|
Chcesz wiedzieć więcej? Zamów dobrą książkę. Propozycje Racjonalisty: | | |
|
|
|
|
»
Pionierzy komunizmu [1] Author of this text: Mariusz Agnosiewicz
"Jezus Chrystus chciał, aby wszyscy byli maluczcy,
lub żeby wszyscy byli średni, w każdym razie podobni
do siebie duchowo niczym parówka do parówki, proszę
księdza!
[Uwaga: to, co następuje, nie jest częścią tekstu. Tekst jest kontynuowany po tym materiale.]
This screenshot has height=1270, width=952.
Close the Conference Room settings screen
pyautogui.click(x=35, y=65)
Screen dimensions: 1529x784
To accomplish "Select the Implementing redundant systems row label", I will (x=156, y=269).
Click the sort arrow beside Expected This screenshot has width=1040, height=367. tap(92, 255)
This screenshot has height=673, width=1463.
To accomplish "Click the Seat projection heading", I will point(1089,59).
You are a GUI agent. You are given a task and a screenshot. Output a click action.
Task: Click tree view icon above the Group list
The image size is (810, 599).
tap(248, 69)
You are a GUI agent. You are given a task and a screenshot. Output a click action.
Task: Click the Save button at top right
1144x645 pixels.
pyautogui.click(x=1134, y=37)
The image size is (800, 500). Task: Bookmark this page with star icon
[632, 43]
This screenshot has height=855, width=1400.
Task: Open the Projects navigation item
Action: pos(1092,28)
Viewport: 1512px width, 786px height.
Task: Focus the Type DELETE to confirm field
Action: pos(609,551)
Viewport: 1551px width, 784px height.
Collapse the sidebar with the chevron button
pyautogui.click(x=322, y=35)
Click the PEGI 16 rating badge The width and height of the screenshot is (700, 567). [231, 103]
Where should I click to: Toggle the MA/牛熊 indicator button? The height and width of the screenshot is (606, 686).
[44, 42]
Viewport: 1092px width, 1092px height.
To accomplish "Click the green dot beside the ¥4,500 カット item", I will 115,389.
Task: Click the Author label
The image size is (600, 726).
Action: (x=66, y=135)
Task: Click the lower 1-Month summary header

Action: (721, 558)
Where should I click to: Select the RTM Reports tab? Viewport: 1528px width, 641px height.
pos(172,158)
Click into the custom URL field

Tymczasem egalitarystyczny punkt widzenia
jest całkowicie na bakier z biologią, z cywilizacją i z sensem, to czysty absurd"
Łysiak, Cena
"Między nimi nie było żadnej różnicy i żadnego ze swych dóbr
nie uważali za swoją własność, lecz wszystko było wspólne"
Ojciec Kościoła Cyprian, 210-258 r., (De opere et eleemosynis 25)
" Naśladujmy członków pierwszej gminy chrześcijańskiej,
którzy mieli wszystko wspólne"
Nauczyciel Kościoła św. Bazyli Wielki (330-379)
"Chrystianizm najdawniejszych chrześcijan był w istocie tożsamy z socjalizmem"
teolog Overbeck
"Wyzbycie się wszelkiej własności stanowiło nieuchronny obowiązek
wyznawców pierwotnego chrześcijaństwa"teolog Lohmeyer
Pozostaje faktem niezaprzeczalnym,
że religia chrześcijańska u swego zarania głosiła idee, które później
rozwinęła ideologia komunistyczna.
Wedle koncepcji chrześcijańskiej
ludzie mieli się zniżyć tutaj na ziemi do takiego samego poziomu — maleńkości.
Jezus nie chciał aby wszyscy byli równi na średnim poziomie — oni mieli być
prochem, pyłem, niczym: "...biada
wam, bogaczom, bo odebraliście już pociechę waszą. Biada wam, którzy teraz
jesteście syci, albowiem głód cierpieć będziecie. Biada wam, którzy się
teraz śmiejecie, albowiem smucić się i płakać będziecie. Biada wam, gdy
wszyscy ludzie chwalić was będą" (Łk 6, 24-26).
Wcześniej wszystkie łaski zawarowane zostały dla ludzi biednych: "Błogosławieni
jesteście wy, ubodzy, albowiem do was należy królestwo Boże"
(Łk 6:20). Jezus wyraźnie dystansuje się od ludzi bogatych:
"Łatwiej jest wielbłądowi przejść przez ucho igielne, niż bogatemu wejść
do królestwa Bożego". (Mr 10:25); "Sprzedajcie wasze mienie i dajcie jałmużnę!" (Łk 12:33);
"Tak więc nikt z was, kto nie wyrzeka się wszystkiego, co posiada, nie może być moim uczniem."
(Łk 14:33); "Strąca władców z tronu, a wywyższa pokornych.
Głodnych nasyca dobrami, a bogatych z niczym odprawia." (Łk 1:52-53,
pieśń Maryi do Boga). Bogatych potępia nie tylko za to, że są nieuczciwi,
ale za sam fakt posiadania bogactwa: "żył pewien człowiek bogaty, który ubierał
się w purpurę i bisior i dzień w dzień świetnie się bawił. U bramy jego pałacu leżał
żebrak okryty wrzodami, imieniem Łazarz. Pragnął on nasycić się odpadkami ze stołu
bogacza; nadto i psy przychodziły i lizały jego wrzody. Umarł żebrak, i aniołowie
zanieśli go na łono Abrahama. Umarł także bogacz i został pogrzebany. Gdy w Otchłani,
pogrążony w mękach, podniósł oczy, ujrzał z daleka Abrahama i Łazarza na jego łonie. I zawołał: Ojcze Abrahamie, ulituj się nade mną i poślij Łazarza; niech koniec swego
palca umoczy w wodzie i ochłodzi mój język, bo strasznie cierpię w tym płomieniu.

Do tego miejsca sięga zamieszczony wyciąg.